··· Pasaje seleccionado ···

El día del incendio, Raimundo Nonato de Souza, de 58 años, estuvo cara a cara con el fuego. «A eso de las 10.00 fue angustiante. El fuego llegó muy cerca; si no hubiera nadie aquí, y sin la ayuda de la gente, mi choza habría ardido. Duró el día entero, la gente corría con el agua de aquí para allá a toda prisa… Las llamas se dirigían hacia mi gallinero, casi lo quemaban todo. Fue mucho humo, aún hoy me encuentro mal, también por todo ese acaloramiento. Nunca me había puesto malo así, después de toda esa humareda estoy inquieto. Me dan escalofríos de fiebre, me duele la cabeza», dijo. Raimundo vive en la única casa de la isla cercana al proyecto de plantación de frijoles con sistema de riego solar, apoyado por el Consejo Indígena de Roraima (CIR), un área que fue consumida por el fuego. El agua utilizada para el riego procedía del arroyo. Con la sequía, el proyecto está paralizado.

Raimundo Nonato dice que sigue teniendo dolor de cabeza y fiebre a causa del humo y el calor. «Estoy mal», dice

Cleide da Conceição Duarte, de 68 años, es una de las vecinas más antiguas de Anzol, hija del patriarca de la comunidad, Alfredo Duarte. Cualquiera que escuche a Cleide describir lo que ocurrió el pasado 13 de marzo visualiza un escenario apocalíptico. Pensó que iba a «perderlo todo». Al ser hipertensa, no pudo sumarse a la movilización que sofocó el incendio, pero vio como las mujeres y niños lo daban todo para apagarlo. Después del incendio le dolía mucho la cabeza, tosía, vomitaba y tenía molestias por el cuerpo. Con la mascarilla puesta durante la conversación con SUMAÚMA, la mujer contó: «Antes teníamos huertos, pero el fuego ha arrasado con todo. Las yucas se ahornagaron [un estado en el que la planta se seca tanto que no se puede producir harina con ella], el incendio acabó con los bananeros». Cleide recuerda cuando la comunidad hacía «quemas controladas». En aquella época, llovía y la tierra producía. Ahora, «solo calorina y mucho fuego». La harina, principal producto de la alimentación indígena, empieza a escasear.

Con la producción de existencia perjudicada por la sequía y el incendio, la comunidad de Anzol todavía está buscando formas de reponerse. El clima acabó con lo poco de maniva-semente [una parte del tallo de la yuca que hace de semilla] que quedaba, según el tuxaua. Ahora tendrán que buscar más en otras comunidades. Desatendidos por los organismos públicos, los habitantes de Anzol buscan la ayuda de socios, como organizaciones indígenas, entidades y comunidades, para cubrir sus necesidades básicas.

···

• Objetivo del ejercicio: Prosigue el relato sobre el incendio en la comunidad de Anzol a partir de su última oración.

··· Datos extraídos ···

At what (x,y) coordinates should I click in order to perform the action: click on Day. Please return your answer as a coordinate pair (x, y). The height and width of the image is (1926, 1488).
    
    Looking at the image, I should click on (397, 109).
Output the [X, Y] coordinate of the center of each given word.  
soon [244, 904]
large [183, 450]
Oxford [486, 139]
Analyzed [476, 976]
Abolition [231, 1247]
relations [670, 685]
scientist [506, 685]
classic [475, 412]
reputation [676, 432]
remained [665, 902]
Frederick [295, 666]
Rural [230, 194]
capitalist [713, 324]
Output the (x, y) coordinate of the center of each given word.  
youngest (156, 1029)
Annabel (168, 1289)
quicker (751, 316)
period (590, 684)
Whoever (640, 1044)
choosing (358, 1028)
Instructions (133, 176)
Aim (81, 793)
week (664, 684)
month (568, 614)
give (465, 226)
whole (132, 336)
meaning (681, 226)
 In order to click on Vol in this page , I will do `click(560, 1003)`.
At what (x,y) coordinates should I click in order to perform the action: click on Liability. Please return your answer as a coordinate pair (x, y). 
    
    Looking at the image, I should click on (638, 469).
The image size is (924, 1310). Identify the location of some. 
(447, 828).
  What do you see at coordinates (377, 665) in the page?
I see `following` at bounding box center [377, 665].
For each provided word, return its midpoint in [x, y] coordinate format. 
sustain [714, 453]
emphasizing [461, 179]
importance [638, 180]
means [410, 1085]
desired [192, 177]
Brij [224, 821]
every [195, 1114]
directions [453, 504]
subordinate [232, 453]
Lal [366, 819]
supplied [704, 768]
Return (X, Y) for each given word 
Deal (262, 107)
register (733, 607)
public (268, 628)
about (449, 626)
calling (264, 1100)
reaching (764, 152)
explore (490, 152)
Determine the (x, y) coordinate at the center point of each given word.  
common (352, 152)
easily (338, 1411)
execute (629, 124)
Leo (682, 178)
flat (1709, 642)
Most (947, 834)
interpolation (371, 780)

···

• El resultado:
Y los árboles se volvieron maleza

«¿Por qué ardió así?», se pregunta en voz alta Wanderley da Silva Pereira, coordinador regional del Grupo de Protección y Vigilancia Territorial Indígena. El antiguo tuxaua de la comunidad Malacacheta, del pueblo Wapichana, acompañó a SUMAÚMA hasta la base de apoyo contra incendios que los brigadistas indígenas construyeron, a 60 kilómetros de Boa Vista, con la ayuda de agentes del Centro Nacional de Prevención y Combate de Incendios Forestales (Prevfogo), vinculado al Instituto Brasileño de Medio Ambiente y Recursos Naturales Renovables (Ibama). La acción contra el fuego también cuenta con el apoyo de la comunidad indígena Malacacheta, del Consejo Indígena de Roraima, del Instituto Socioambiental y del Ibama.

Vanderley da Silva Pereira (izquierda) y su hijo Janderley, dos generaciones de brigadistas indígenas que luchan por la preservación de sus territorios y contra la falta de políticas públicas

Wanderley ha presenciado ya muchos incendios en Roraima, pero le impresiona la matanza en la selva. «Hubo un incendio, nadie sabe de dónde. Era una selva virgen, nunca se había incendiado, y murieron muchos árboles, como algarrobos, curbariles y cumarús. Algunos se vinieron abajo; otros, se secaron. Y con este nuevo incendio, ahora todo es maleza, matorrales. Si no hay apoyo para la vigilancia y los brigadistas, veremos la sierra sin madera, solo habrá piedras», advirtió. El brigadista pone como ejemplo Serra Curupira, ubicada en una propiedad privada cercana a la Tierra Indígena Malacacheta. El nombre —Curupira, como la figura del folclore brasileño, guardián de los bosques— se lo pusieron los indígenas porque en el área, hoy, solo hay piedras.

Según el coordinador del Grupo de Protección, desde hace más de un mes había una zona ardiendo sin parar en el Asentamiento Tatajuba, a siete kilómetros de allí. «Se adentró en el territorio, alcanzando un área de preservación ambiental. Así que ese fuego vino de fuera y se propagó», aseguró. Wanderley exige al poder público que elabore un plan anticipado de lucha contra los incendios. «Todos los años hay invierno y hay verano. No podemos esperar, necesitamos que el gobierno estatal, federal e incluso el municipal formen esa alianza, porque hasta el día de hoy no la tenemos».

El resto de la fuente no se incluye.